I’ve decided to share a small utility for tracking completed quest progress for a character, covering all difficulty levels. I’m not really sure who else might need this except, well, people like me with a bit of OCD, who feel compelled to comb through every corner of the game under the looming fear of missing something.
I originally made it just for personal use in my free time, and only gave it a visual cleanup today so I wouldn’t be too embarrassed to show it to the handful of people who might actually find this thing useful.

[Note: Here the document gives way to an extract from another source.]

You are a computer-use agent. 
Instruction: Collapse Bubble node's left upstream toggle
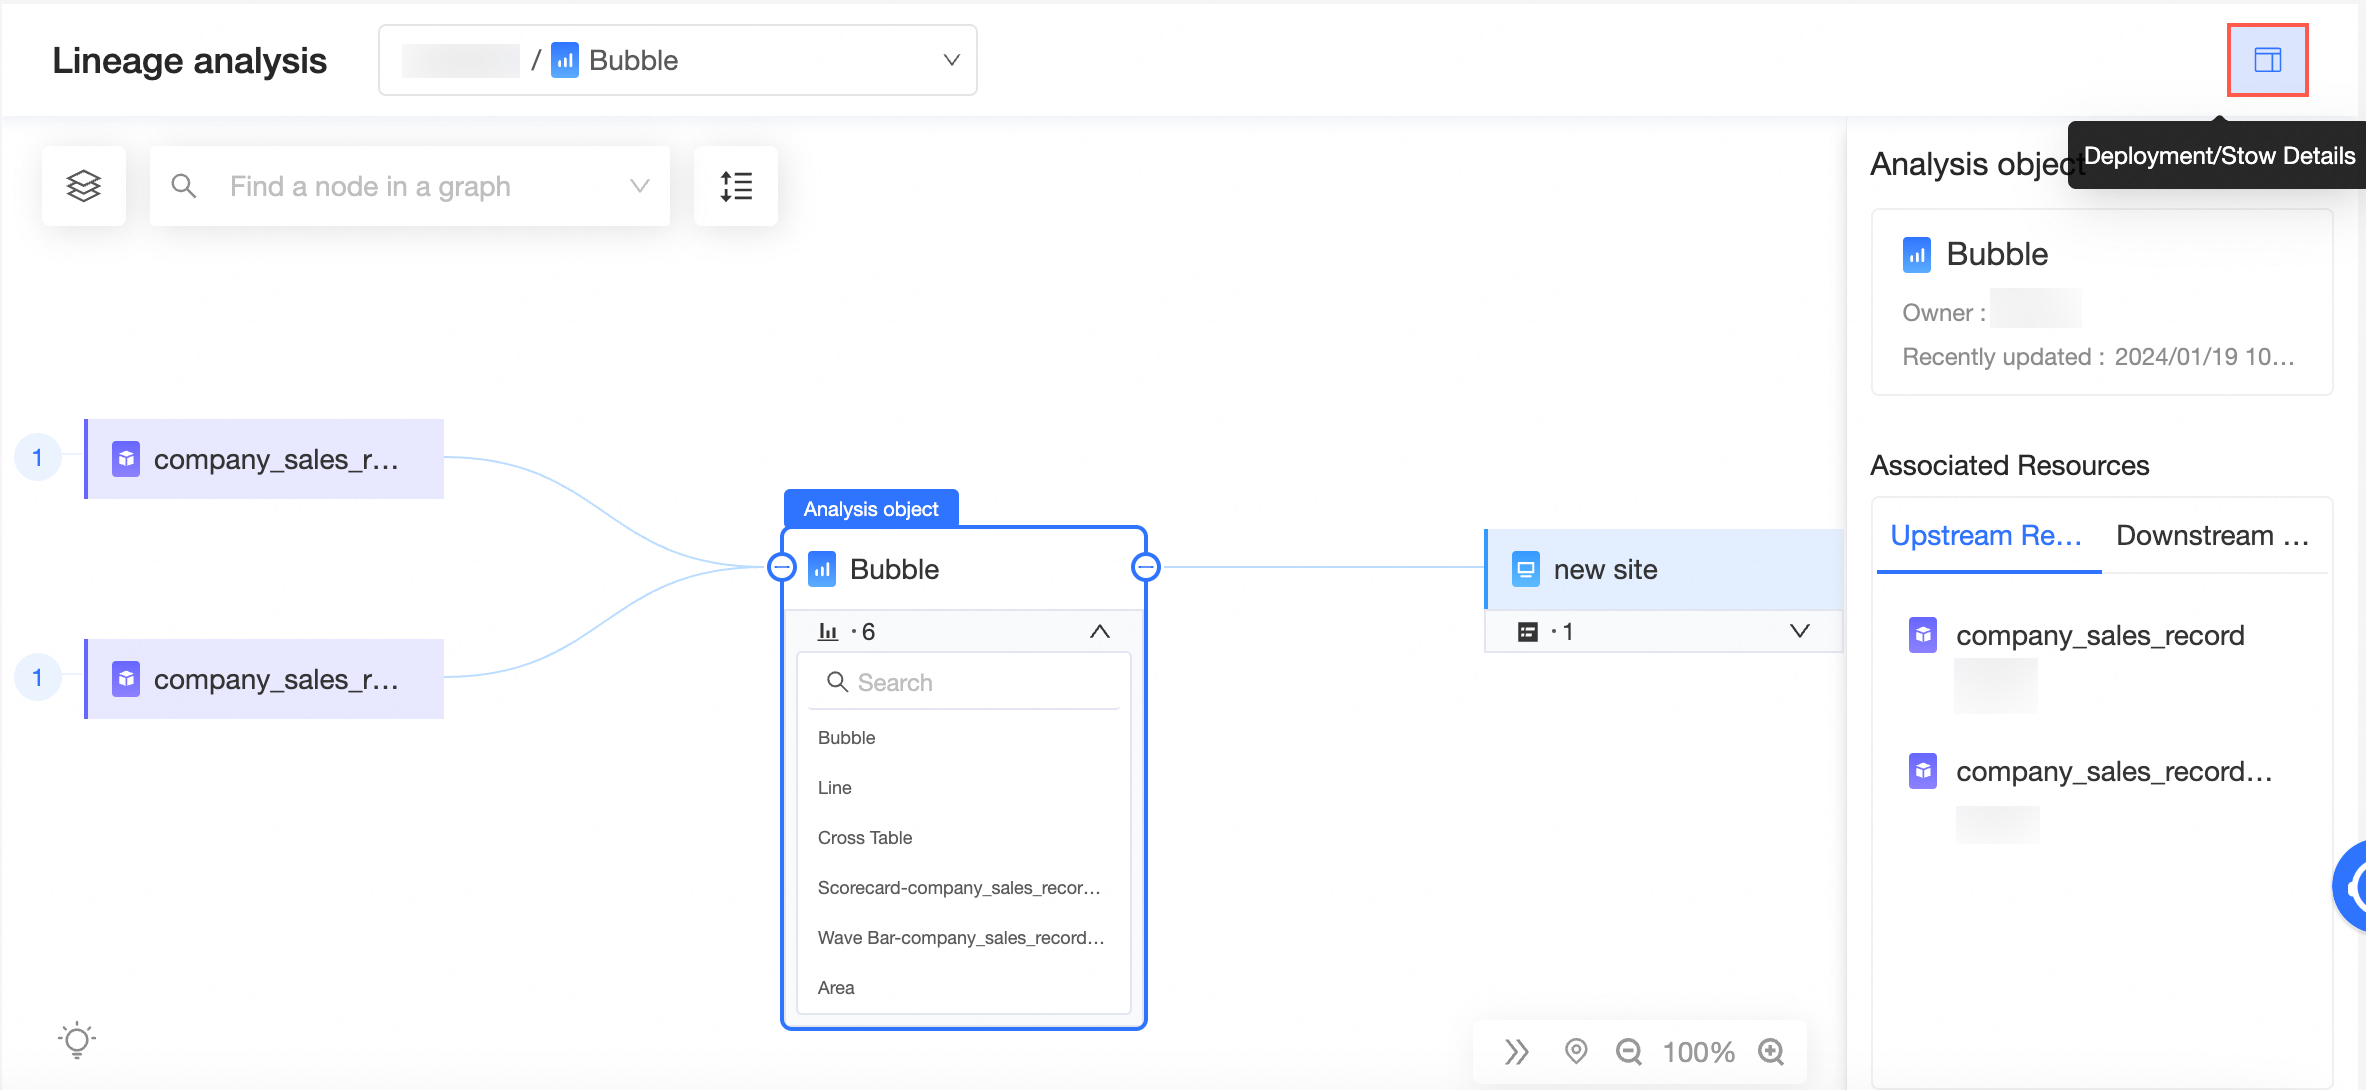coord(782,568)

I think I’ll add a few more features in the future—things that aren’t available in other utilities or are scattered around in various small batch files, scripts, etc. I’ll upload the source code on GitHub a bit later. And of course, thanks go to AaronHutchinson and Odie for their work on the file structure code and to Ceno for the quest hash-reading script, which I relied on for this project.

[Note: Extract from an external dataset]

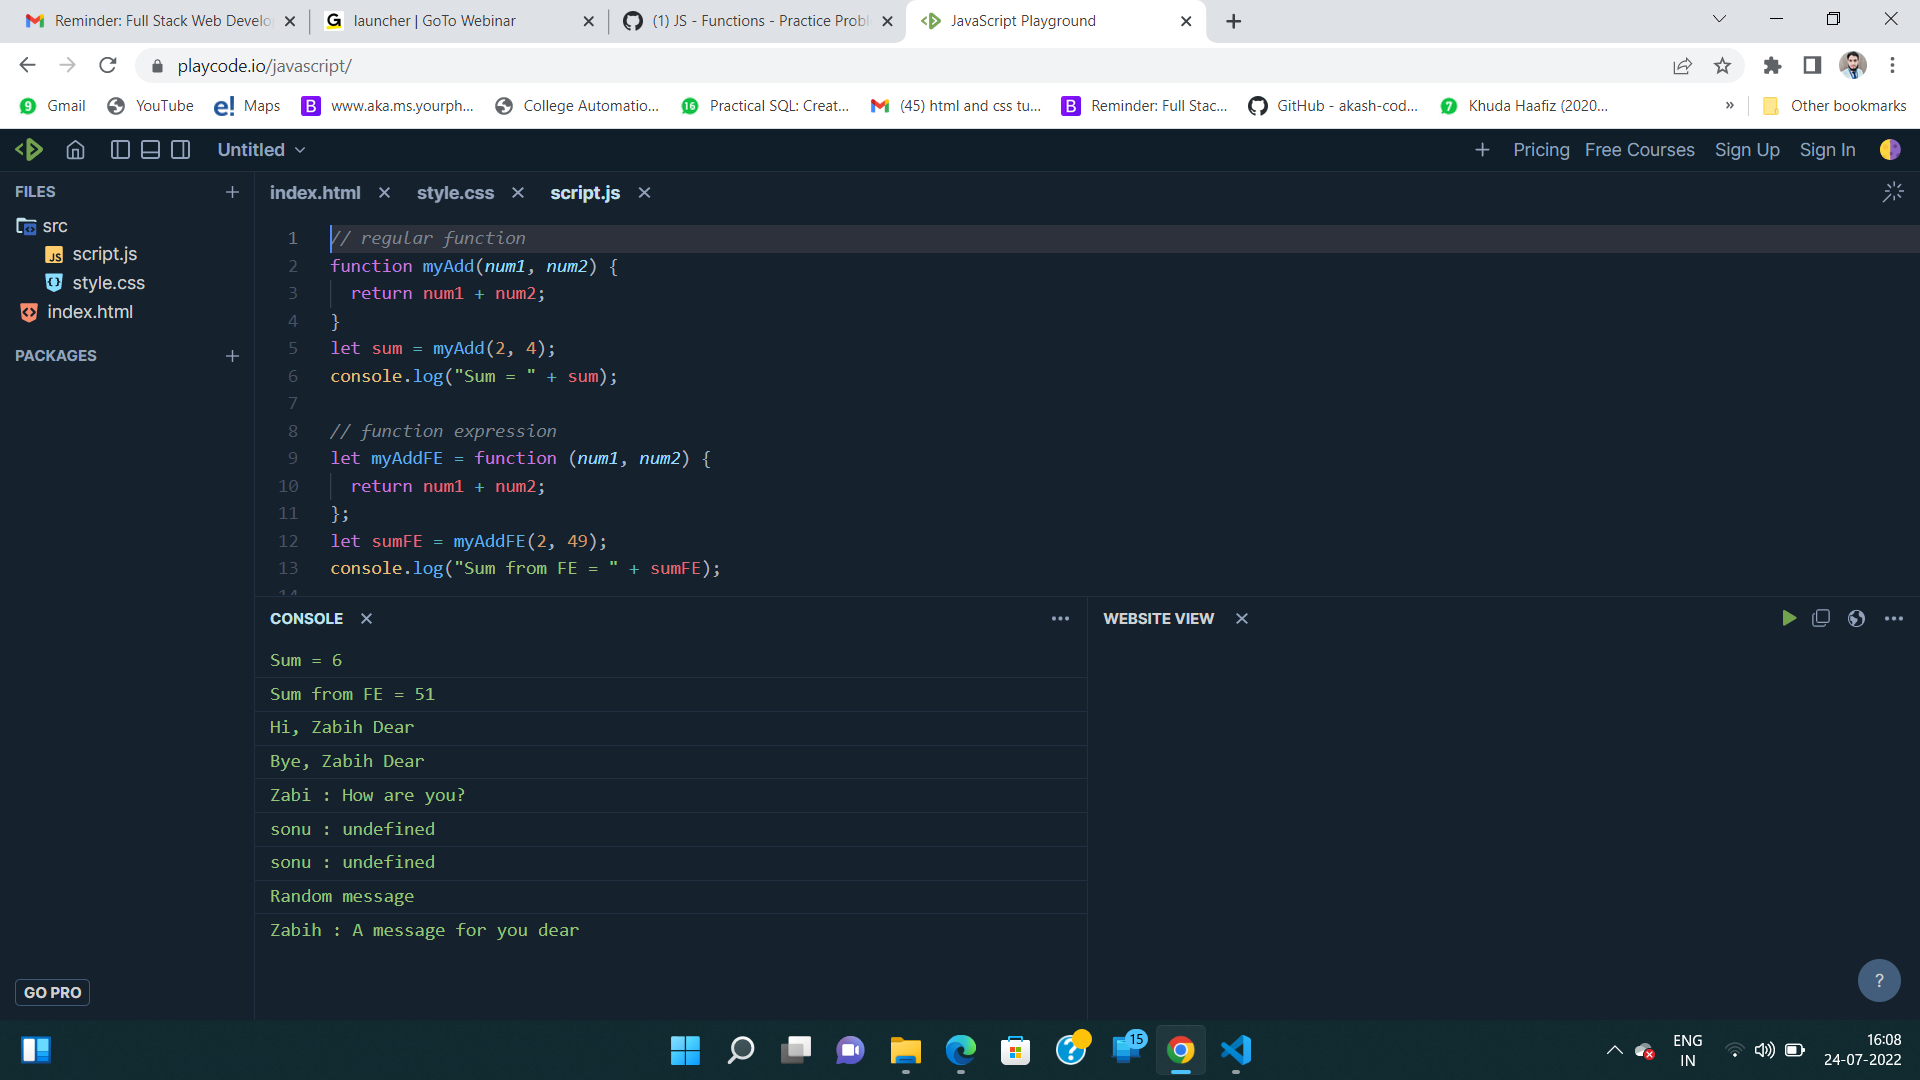Switch to the index.html tab
The width and height of the screenshot is (1920, 1080).
(x=314, y=192)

P.S. Apologies for the file size—Qt, standalone deployment, all that jazz. It probably would’ve been even heavier with static linking, but hey, it’s still better than a sluggish C# app.
I’m a bit confused here—why did you regenerate the quests.json if there was already a ready one in the directory (archive)? Can you reproduce the issue with the relative path to the file? I’ll fix it now.
And the GD ArchiveTool.exe didn’t like my relative paths. So I figured it’d be nice if it can just call ArchiveTool.exe for me with the right paths or something. But including the json is also an option, probably better.
The GDQT should, by default, use the file that comes with it in the archive at ./resources/quests.json. So, in the end, you only need to specify the path to the save file. If that’s the case (delete the settings file and check), I’ll simply make this guide in Settings more informative.
Slightly optimized the gdd/qst structures and JSON generation.
Tweaked the description for JSON data generation.
Separated some code logic for better readability (considering uploading to GitHub soon in case anyone finds it useful or interesting or even wants to help build a proper parser for the qst file instead of “lazy” reading).
If the mod contains qst files, then yes. Just unpack them along with all the quest files from the game into one directory, generate the json data (there is an instructions in the Settings tab), and voilà — quest display from mods works perfectly
As promised, I’ve uploaded the project to GitHub, so feel free to explore, review, poke at messy code, or submit pull requests with improvements, etc. I’ve tried to comment it as thoroughly as possible, including a detailed README file.